+++ Text segment +++

Gun Break The Silence album review
Album details

Album Details

Release date: July 9th, 2012
Label: earMUSIC
Producer: Dave Eringa

Musicians:

  • Dante Gizzi (vocals)
  • Giuliano Gizzi (lead guitar)
  • Johnny McGlynn (rhythm guitar)
  • Derek Brown (bass)
  • Paul McManus (drums)

Singles:

  • Break The Silence
  • 14 Stations
  • Innocent Thieves

Chart performance:

  • #58 Scottish Album Chart
  • #25 UK Independent Album Chart

Total sales: 4,000
Certification: n/a
Score: ★ ★ ★ ★ ★ ★ ★ ★

Gun – Break The Silence (2012) Review

Fifteen years is a very long time — long enough to start a family, play in three World Cups, or finally finish Chinese Democracy.

For Gun, it was long enough for a career to fracture, for their momentum to vanish, and for the band’s identity to quietly reset around the Gizzi brothers.

Break The Silence arrives in 2012 not as a victory lap, but as a corrective; a deliberate attempt to rebuild trust with their fanbase after the missteps that derailed their original run, most notably 0141 632 6326.

Gun with Toby Jepson

A Failed Comeback Attempt

Gun’s return wasn’t straightforward.

In 2009, original frontman Mark Rankin declined an invitation to reunite, and Toby Jepson was drafted in as his replacement. Initial enthusiasm quickly turned to doubt when the polished Popkiller EP failed to reconnect with longtime listeners, and when the makeshift lineup soon imploded, it felt like the writing was on the wall.

For the Gizzi brothers, the message was clear: if Gun were coming back for real, they would have to do it on their own terms. In retrospect, Dante Gizzi stepping forward to handle lead vocals didn’t just fill a vacancy — it set in motion a new era built on old foundations.

Gun Break The Silence review

A New Era

Within the first thirty seconds of opening track Butcher Man, it’s clear Gun have returned with purpose.

+++ Dataset extract +++

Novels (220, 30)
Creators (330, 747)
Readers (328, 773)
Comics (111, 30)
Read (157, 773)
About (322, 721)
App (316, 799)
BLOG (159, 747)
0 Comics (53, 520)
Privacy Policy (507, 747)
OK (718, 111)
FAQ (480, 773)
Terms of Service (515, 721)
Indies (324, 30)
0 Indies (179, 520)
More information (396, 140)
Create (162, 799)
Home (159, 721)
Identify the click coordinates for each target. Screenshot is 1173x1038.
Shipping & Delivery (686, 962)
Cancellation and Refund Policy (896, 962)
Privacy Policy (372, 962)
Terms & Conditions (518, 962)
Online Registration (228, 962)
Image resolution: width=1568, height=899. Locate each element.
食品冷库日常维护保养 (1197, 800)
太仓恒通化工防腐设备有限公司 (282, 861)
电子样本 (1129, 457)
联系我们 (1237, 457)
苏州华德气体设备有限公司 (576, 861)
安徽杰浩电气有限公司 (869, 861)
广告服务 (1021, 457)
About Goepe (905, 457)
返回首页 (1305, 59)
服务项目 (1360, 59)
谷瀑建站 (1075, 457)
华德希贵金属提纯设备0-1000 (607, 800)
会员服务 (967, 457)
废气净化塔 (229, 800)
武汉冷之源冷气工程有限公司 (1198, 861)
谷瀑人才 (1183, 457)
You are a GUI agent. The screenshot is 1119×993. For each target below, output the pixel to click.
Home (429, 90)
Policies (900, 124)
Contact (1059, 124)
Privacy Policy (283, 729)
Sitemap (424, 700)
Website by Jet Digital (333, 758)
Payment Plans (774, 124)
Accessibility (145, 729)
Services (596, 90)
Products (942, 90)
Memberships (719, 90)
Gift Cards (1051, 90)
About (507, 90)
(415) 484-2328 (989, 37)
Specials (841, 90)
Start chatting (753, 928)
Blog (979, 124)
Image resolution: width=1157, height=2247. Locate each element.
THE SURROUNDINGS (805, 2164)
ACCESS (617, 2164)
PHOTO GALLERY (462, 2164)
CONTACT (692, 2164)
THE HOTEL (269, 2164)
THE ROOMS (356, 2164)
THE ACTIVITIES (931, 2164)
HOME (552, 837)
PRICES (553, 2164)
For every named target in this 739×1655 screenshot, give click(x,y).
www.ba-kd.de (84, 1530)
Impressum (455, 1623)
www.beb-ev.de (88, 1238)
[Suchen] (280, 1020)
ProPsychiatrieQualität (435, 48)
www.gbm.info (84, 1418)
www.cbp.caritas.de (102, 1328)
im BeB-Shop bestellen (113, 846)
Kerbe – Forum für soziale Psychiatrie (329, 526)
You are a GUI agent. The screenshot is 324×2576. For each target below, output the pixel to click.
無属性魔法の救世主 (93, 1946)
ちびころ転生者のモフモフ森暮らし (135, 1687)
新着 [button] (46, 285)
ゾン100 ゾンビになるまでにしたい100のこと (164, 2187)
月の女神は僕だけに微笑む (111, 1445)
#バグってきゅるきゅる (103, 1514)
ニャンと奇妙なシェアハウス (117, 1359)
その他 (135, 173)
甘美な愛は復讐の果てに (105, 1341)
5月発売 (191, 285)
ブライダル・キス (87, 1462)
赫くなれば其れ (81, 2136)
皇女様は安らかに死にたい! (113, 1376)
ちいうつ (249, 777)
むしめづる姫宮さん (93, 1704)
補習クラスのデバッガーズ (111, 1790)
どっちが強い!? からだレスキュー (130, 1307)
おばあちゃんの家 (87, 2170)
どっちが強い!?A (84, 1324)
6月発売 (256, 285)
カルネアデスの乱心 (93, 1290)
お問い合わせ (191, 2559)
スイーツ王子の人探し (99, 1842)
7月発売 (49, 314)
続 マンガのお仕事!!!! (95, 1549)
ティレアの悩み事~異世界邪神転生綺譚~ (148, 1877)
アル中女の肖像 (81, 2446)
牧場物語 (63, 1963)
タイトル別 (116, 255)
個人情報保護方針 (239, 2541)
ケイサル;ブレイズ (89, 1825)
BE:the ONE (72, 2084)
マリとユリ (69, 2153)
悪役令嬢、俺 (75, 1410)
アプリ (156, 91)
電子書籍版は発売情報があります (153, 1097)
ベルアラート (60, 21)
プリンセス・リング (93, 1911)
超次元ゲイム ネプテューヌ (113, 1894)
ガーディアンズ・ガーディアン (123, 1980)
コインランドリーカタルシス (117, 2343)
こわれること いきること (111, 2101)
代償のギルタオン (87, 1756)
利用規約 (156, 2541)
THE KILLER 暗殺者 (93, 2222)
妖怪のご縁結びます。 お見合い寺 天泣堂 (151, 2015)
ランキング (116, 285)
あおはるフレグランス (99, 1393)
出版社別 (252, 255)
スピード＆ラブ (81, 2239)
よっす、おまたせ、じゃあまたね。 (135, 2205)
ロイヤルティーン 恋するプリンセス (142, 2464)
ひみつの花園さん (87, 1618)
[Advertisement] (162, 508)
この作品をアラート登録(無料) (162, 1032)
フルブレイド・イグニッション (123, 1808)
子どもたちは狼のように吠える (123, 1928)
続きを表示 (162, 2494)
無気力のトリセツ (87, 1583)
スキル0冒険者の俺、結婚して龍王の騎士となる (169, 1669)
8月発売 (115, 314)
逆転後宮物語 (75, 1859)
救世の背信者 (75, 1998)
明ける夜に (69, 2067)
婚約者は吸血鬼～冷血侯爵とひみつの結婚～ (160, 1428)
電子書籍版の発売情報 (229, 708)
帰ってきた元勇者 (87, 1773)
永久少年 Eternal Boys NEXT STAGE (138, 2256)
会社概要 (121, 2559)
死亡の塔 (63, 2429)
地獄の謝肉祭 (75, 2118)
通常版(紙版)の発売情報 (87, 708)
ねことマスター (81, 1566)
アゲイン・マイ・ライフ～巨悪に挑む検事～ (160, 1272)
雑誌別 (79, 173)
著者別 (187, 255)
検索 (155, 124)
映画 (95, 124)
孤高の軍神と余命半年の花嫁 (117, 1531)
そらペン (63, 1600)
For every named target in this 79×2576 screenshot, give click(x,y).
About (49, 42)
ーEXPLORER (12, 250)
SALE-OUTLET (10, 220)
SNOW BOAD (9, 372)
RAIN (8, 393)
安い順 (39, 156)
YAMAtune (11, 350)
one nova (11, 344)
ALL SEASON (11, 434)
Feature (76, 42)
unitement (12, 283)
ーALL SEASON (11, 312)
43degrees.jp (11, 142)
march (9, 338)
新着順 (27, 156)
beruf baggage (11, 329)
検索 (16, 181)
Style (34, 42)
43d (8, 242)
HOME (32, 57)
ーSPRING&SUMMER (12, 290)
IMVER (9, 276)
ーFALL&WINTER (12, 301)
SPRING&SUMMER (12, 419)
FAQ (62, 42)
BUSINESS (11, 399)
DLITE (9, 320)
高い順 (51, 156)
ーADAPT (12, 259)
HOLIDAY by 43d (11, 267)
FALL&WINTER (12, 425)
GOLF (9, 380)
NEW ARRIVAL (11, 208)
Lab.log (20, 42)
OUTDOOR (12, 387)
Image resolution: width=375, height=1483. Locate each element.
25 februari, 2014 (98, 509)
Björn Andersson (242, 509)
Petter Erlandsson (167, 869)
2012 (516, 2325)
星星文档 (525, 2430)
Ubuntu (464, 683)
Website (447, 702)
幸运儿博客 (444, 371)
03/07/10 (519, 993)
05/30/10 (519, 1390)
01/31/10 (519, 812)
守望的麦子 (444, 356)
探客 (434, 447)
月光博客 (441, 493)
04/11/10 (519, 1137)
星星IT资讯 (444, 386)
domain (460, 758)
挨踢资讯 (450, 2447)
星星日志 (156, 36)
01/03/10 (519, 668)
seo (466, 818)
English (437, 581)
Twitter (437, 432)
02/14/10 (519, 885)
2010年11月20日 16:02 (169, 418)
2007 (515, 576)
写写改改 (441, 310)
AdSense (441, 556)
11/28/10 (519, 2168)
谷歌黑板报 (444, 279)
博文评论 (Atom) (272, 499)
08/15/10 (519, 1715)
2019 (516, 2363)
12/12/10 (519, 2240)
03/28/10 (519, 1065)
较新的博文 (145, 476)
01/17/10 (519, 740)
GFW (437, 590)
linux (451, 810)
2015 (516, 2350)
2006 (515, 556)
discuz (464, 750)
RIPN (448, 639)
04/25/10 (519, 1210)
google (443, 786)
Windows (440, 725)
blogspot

+++

**Problem**
Extend the review of Gun's album Break The Silence, picking up right after its last sentence. The material above was drawn from a source unrelated to the album review.

**Task result**
The effortless groove that underpinned their classic catalogue appears to have been finally restored to their sound, with the production striking a satisfying middle ground between the understated grit of Gallus and the towering scale of Swagger.

As such, Break The Silence sounds noticeably leaner than their mid-’90s peak, yet far more focused than the uncertain reinvention that preceded their hiatus.

The most notable shift, however, is the change in vocal texture. Rather than attempting to replicate the baritone weight of Mark Rankin, Dante Gizzi leans fully into his natural register. The result is a brighter, more direct vocal presence that subtly reshapes the band’s dynamic without diluting its core identity.

Break The Silence album by GUN
gun_break_the_silence_review

Return Of The Rhythm Section

Album highlights are plentiful.

From the sombre acoustic reflection of How Many Roads to the meaner-edged guitar bite of Bad Things, Gun’s rhythm section is firing on all cylinders. One particularly inspired choice is the recruitment of drummer Paul McManus, whose pounding grooves inject the album’s twelve tracks with genuine urgency and forward momentum.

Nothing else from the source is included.